==== Document section ====
Mid 2015 Group activity update


Another super busy year – it is already June 2015. I have not posted an update since Harriett’s news on ‘Microclimates’. Woops… I keep twitter up-to-date, but not in detail, so in reverse order here are some highlights from the group activity. I will update on publications in the next post.

  1. We now almost have one year or water table depth and soil moisture measurements form the Malaysian oil palm plantation with have grid-instrumented (from NERC-IoF funding). The kit is working well and so is the collaboration with Malaysian colleagues so I am pleased we have a one-year no-cost extension to collect another year of data and have some measure of inter-annual variability.
  2. PhD student Hazel Long has been awarded a place on the NERC/BAS Training Course: Delivering Safe and Effective Fieldwork in the Polar Regions. Lucky her. The course consists of three days learning at the Cambridge-based British Antarctic Survey and three days of practical training exercises on the ice in the Arctic. And she is also off to Baikal this summer. It was Greenland last summer, so her research is taking her to some fantastic places.
  3. I am just back from Zurich where I presented ‘The Underground is also our Environment’ to the Scientific Committee of the European Environment Agency EEA (June 3rd) for a special topic symposium on ‘The Underground’. It was a wide-ranging meeting with presentations from legal concerns to planning requirements – essentially the EEA SC were talking soundings and will condense to a report for the EEA. The talks were filmed and will be on-line. Contact me if interested and I can direct you to these.
==== Dataset extract ====
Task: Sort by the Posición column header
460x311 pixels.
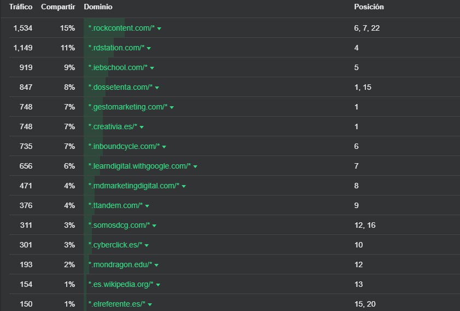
====
==== Dataset extract ====
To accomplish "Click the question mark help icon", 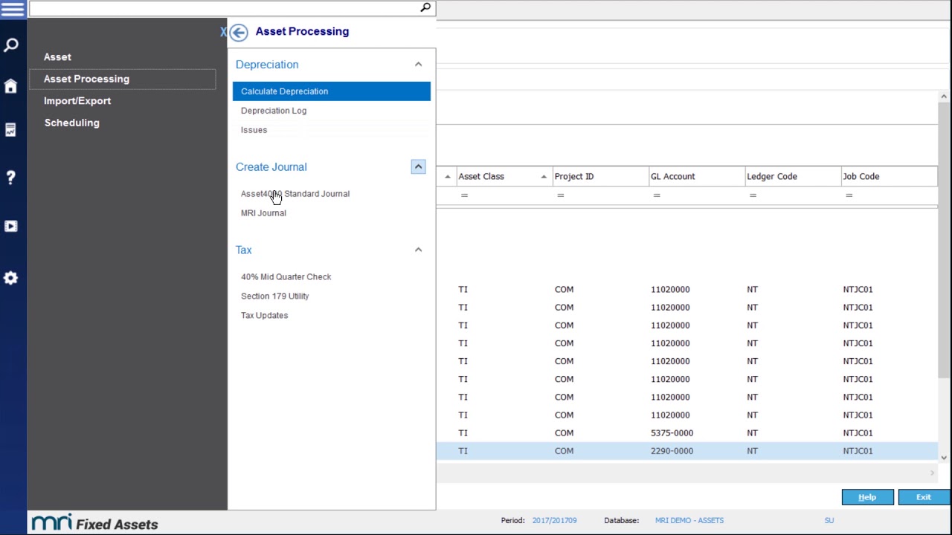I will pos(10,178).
====
==== Dataset extract ====
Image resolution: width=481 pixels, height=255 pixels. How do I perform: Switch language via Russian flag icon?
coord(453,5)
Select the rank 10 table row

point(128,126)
====
Task to carry out —
Write the next part of the mid-2015 group activity update, starting right after its third numbered item.

Solved problem —
  4. I ran a small workshop for the XVth IWRA World Water Congress on fluvial greenhouse gas emissions (27th May). I love how small the world becomes sometimes, spending time discussing shared interests with global ‘friends’, from Japanese ecohydrologists to French lawyers. I hope to run this again, so if anyone would be interested in attending such a workshop, please get in touch.
  5. Interns Marie Denis (from ENGEES-Strasbourg) and Lidia Escudero (from ENSTA-Paris) arrived in May and will be here until the end of July. They are researching respectively, the effect of turbulence on fluvial CO2 efflux, and modelling of 4-year long water table time series from Blacklaw windfarm (at 12 sites within the windfarm).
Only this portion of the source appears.